The International Space Station Alpha (ISSA) is a cooperative venture
between the United States, Russian, Japan and the European Union to
produce, by 2002, a semi-permanent outpost in Low Earth Orbit.
The Space Station Alpha program consists of three phases. Phase I,
which began with STS-60 in February 1994, will lay the groundwork for the construction of the space station which occurs in phases II and III.
Americans and Russians will
conduct spacewalks and practice space station assembly by adding new modules to
the Russian space station Mir.
The cost and value of the Space Station continues to be a major issue.

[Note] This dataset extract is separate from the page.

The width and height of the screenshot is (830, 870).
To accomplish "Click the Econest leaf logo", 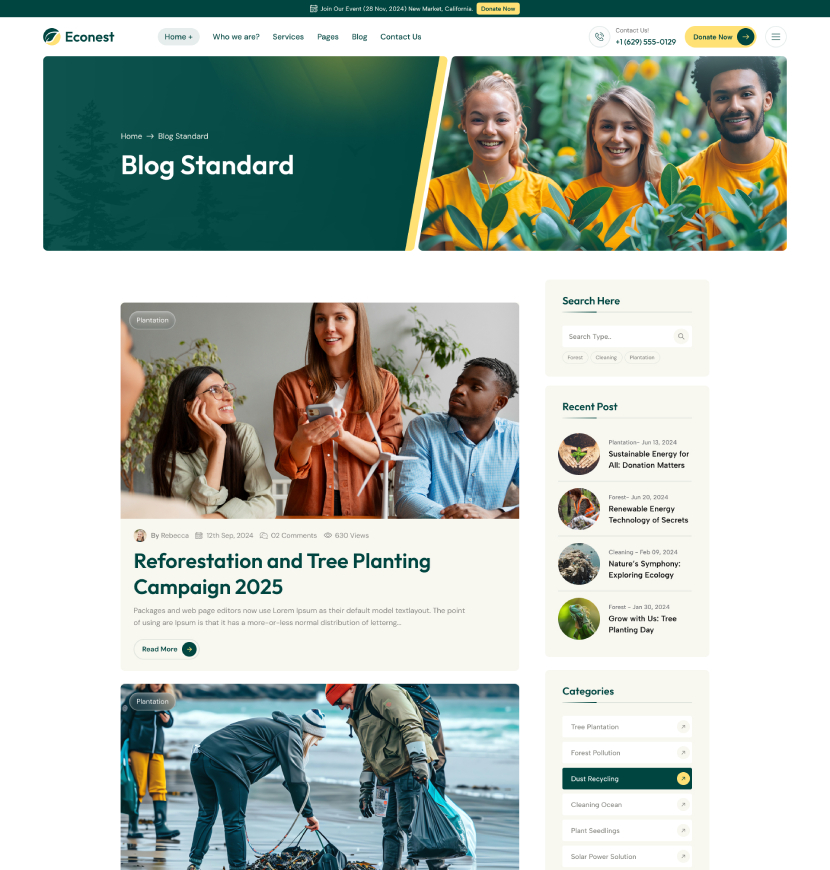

- "For the sixth straight year, the Senate on September 4  stopped deficit hawks from terminating the multibillion-dollar space station.

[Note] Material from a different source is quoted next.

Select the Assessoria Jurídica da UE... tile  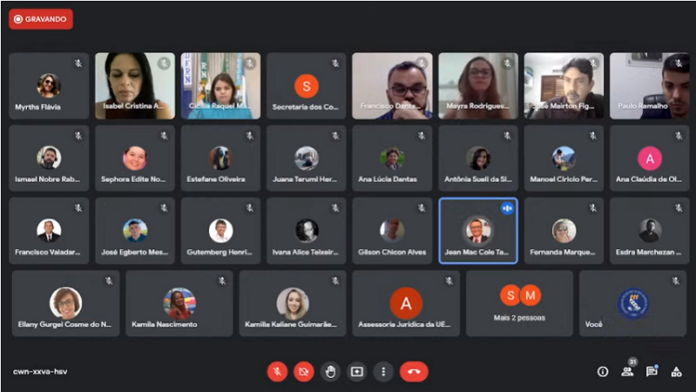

The multibillion-dollar space station has gained a lot of support on Capitol Hill since 1993 when it survived the House by only one vote.
NASA estimates that construction had cost $11.4 billion from 1985 through 1993, and that future construction costs through 2002 would be another $17.4 billion. Estimates vary, but President Clinton in 1993 projected total costs over the life of the station at $70.8 billion."
Supporters say that the Space Station will foster technical and medical discoveries and be a catalyst for further space development
During Phase II, which is scheduled to begin in 1997, the core International
Space Station will be assembled from U.S. and Russian parts and scientific
research aboard the station will begin. Due to fiscal difficulties in the Russian Republic, the date to begin human occupation has been delayed six months.
During Phase III (1999 to 2002), European, Japanese, Russian, Canadian and U.S.
components will be added to complete the station and crews of docked shuttle
orbiters will conduct research inside the station.
When completed, Space Station Alpha would support 6 full time crew members for
a planned operational lifetime of 10 years.